[Requisitos de la tarea]:
Transcribe sin cambios el pasaje del texto sobre el lawfare en Brasil que va desde “Tras salir de” hasta “ministro de Justicia.”, ambos incluidos.

[Documento fuente]:

El lawfare llegó a su estado máximo a través de las “delaciones premiadas”, de las cuales sólo eran válidas las que mencionaba al presidente Lula, las filtraciones ilegales de información, las escuchas y el espionaje a los bufetes de abogados y los arrebatos de la clase media invadiendo las calles con la camiseta de la selección brasileña, al grito de “no más corrupción”, Brasil se hundió así en un océano degradante de mentiras, falacias y un alardeo patético y canalla que inseminó el huevo de la serpiente.
En las elecciones de 2018, con Dilma Rousseff destituida del cargo de Presidenta de la República en un evidente golpe de Estado de las élites, mediante un gran acuerdo nacional entre la clase dominante y tras una detención de pleno ilegal y criminal que dejó preso durante 580 días, es decir, 1 año y 7 meses, al mayor brasileño vivo que camina entre nosotros, para transformarlo en el mayor brasileño de la historia: Luís Inácio Lula da Silva. Esta fue la incubadora de la ultraderecha que logra doblarle el espinazo a Brasil y da nacimiento al monstruo Bolsonaro.
Obedeciendo a la cartilla trumpista y a su creador Steve Bannon, una difusión masiva de desinformación asoló el país. Las consabidas fake news ganan la casa de las familias brasileñas y la democracia en el país se convierte en una disputa entre los que todavía creen en una participación popular progresista y una secta ciega y odiadora.
Tras salir de la cárcel, Luís Inácio Lula da Silva recupera sus derechos políticos en una decisión del Tribunal Supremo de Brasil que declaró sospechoso e incompetente al ex juez Sergio Moro quien, por cierto, dejó su carrera de 22 años como magistrado para servir al gobierno de Bolsonaro, al que ayudó a gestar, ocupando el cargo de ministro de Justicia.

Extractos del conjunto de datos
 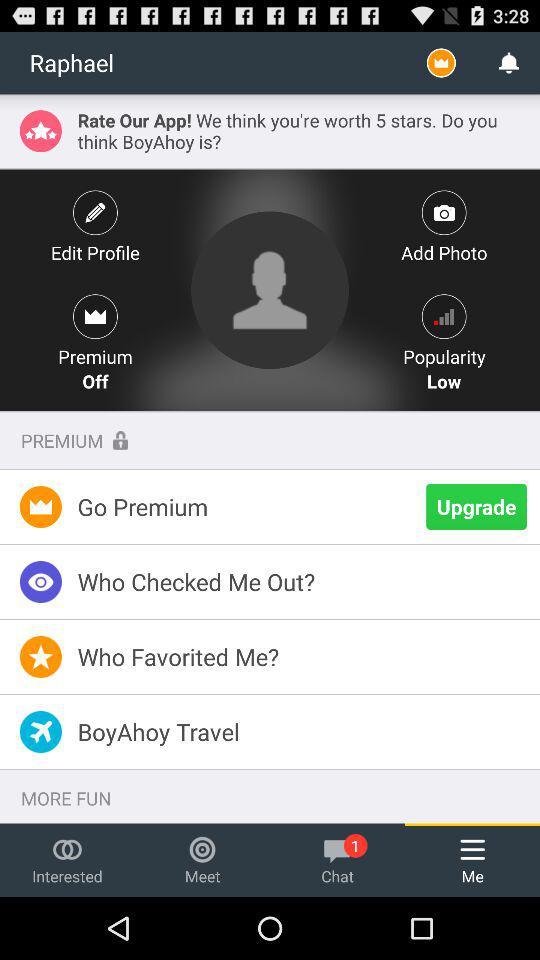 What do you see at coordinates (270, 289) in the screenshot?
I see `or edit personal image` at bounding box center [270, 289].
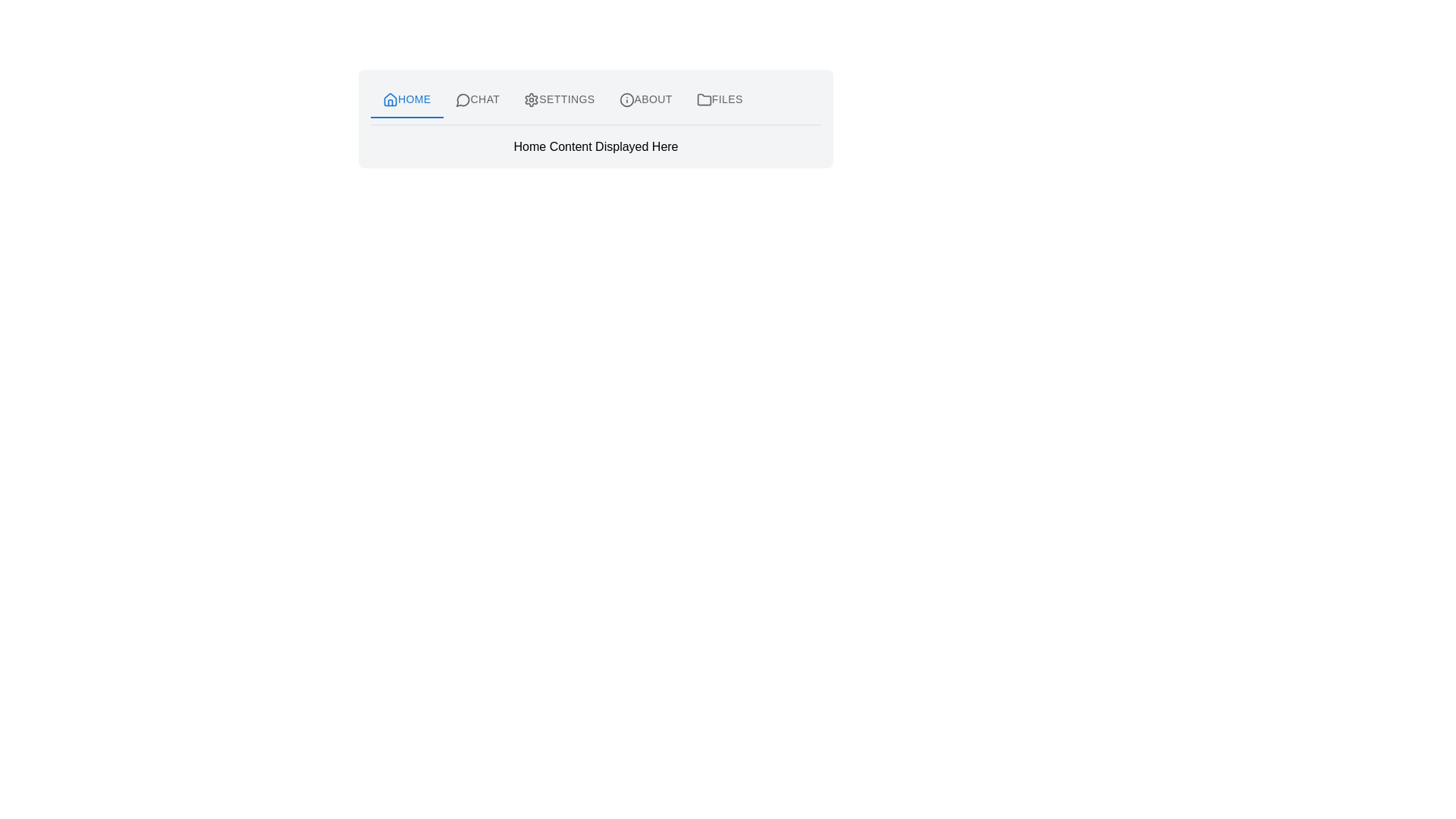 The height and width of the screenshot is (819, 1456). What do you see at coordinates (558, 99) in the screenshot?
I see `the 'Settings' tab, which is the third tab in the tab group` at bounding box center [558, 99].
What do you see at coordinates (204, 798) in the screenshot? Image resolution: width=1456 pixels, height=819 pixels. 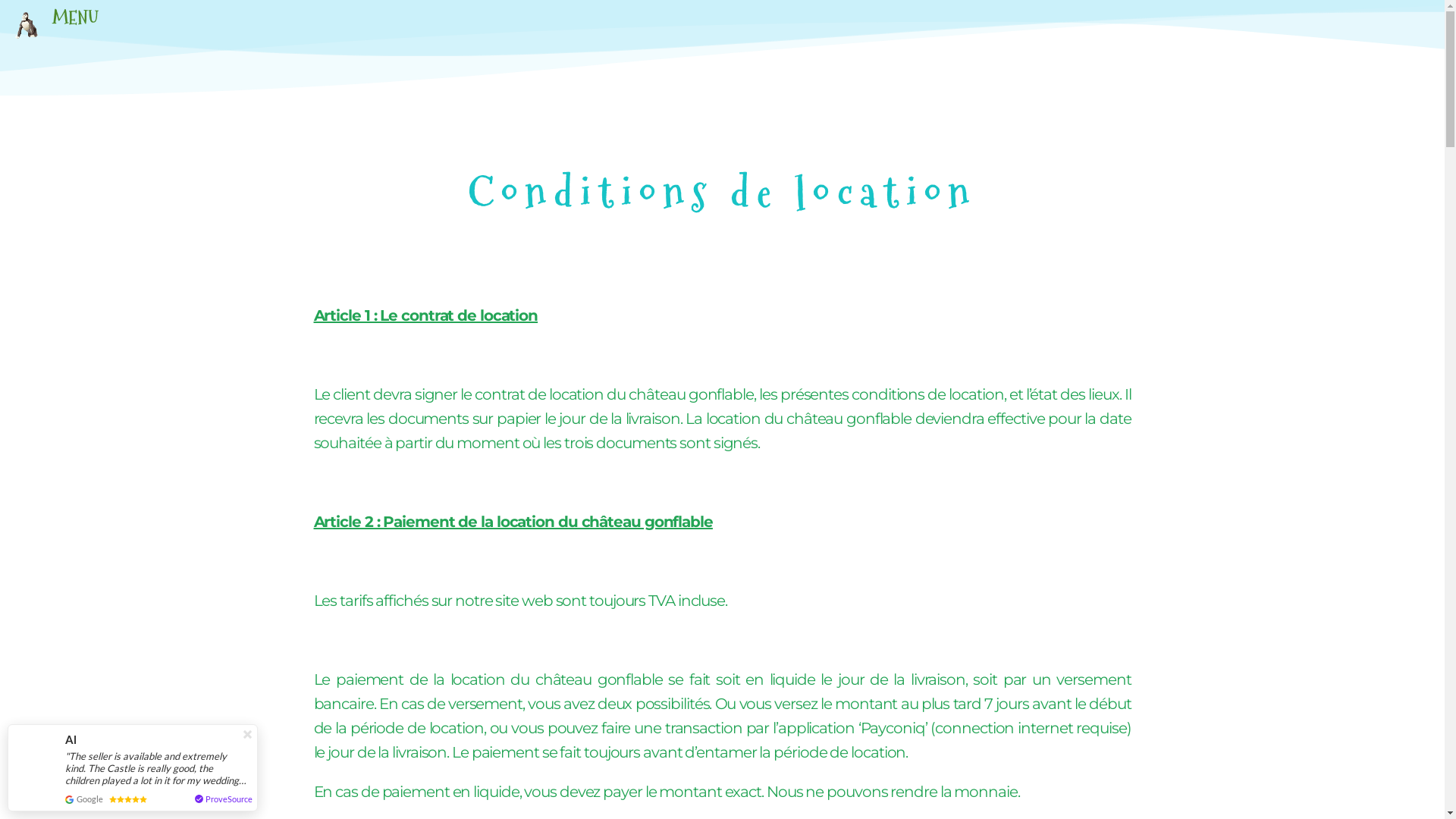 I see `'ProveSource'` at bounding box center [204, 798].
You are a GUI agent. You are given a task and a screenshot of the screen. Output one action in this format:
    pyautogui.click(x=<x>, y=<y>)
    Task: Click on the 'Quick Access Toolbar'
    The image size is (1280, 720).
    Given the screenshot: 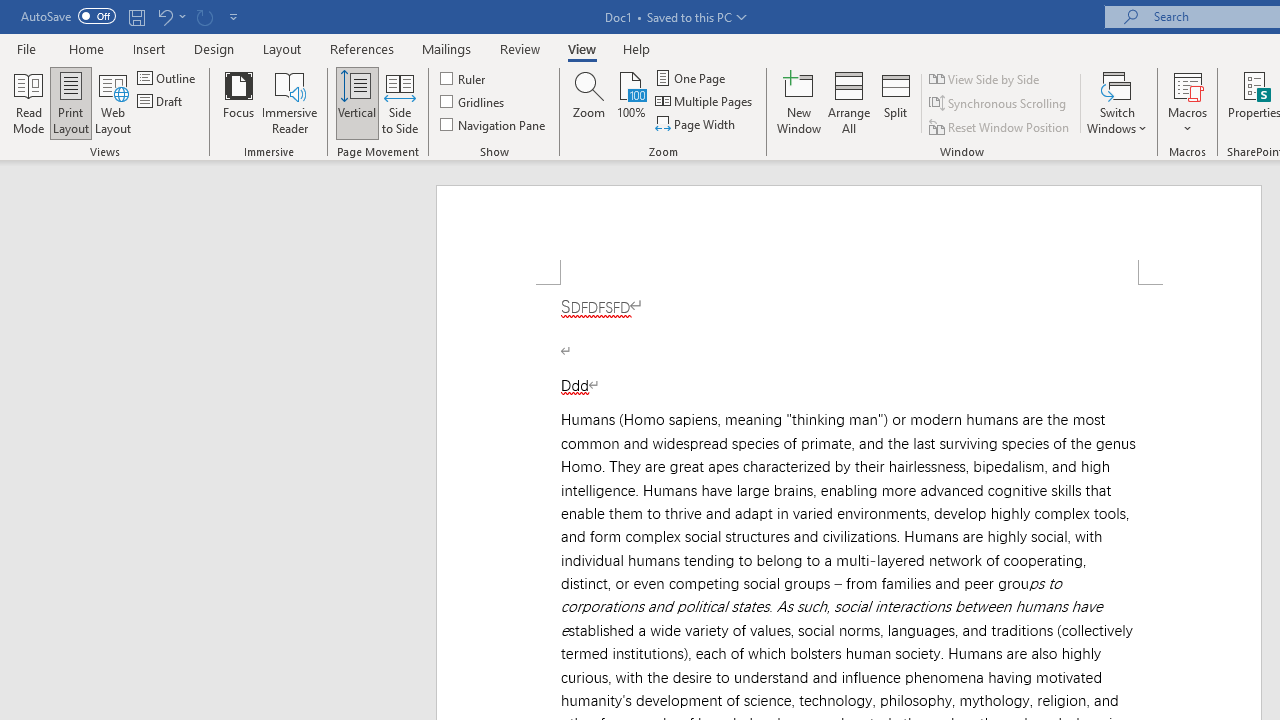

[Respuesta del ejercicio]:
Tras salir de la cárcel, Luís Inácio Lula da Silva recupera sus derechos políticos en una decisión del Tribunal Supremo de Brasil que declaró sospechoso e incompetente al ex juez Sergio Moro quien, por cierto, dejó su carrera de 22 años como magistrado para servir al gobierno de Bolsonaro, al que ayudó a gestar, ocupando el cargo de ministro de Justicia.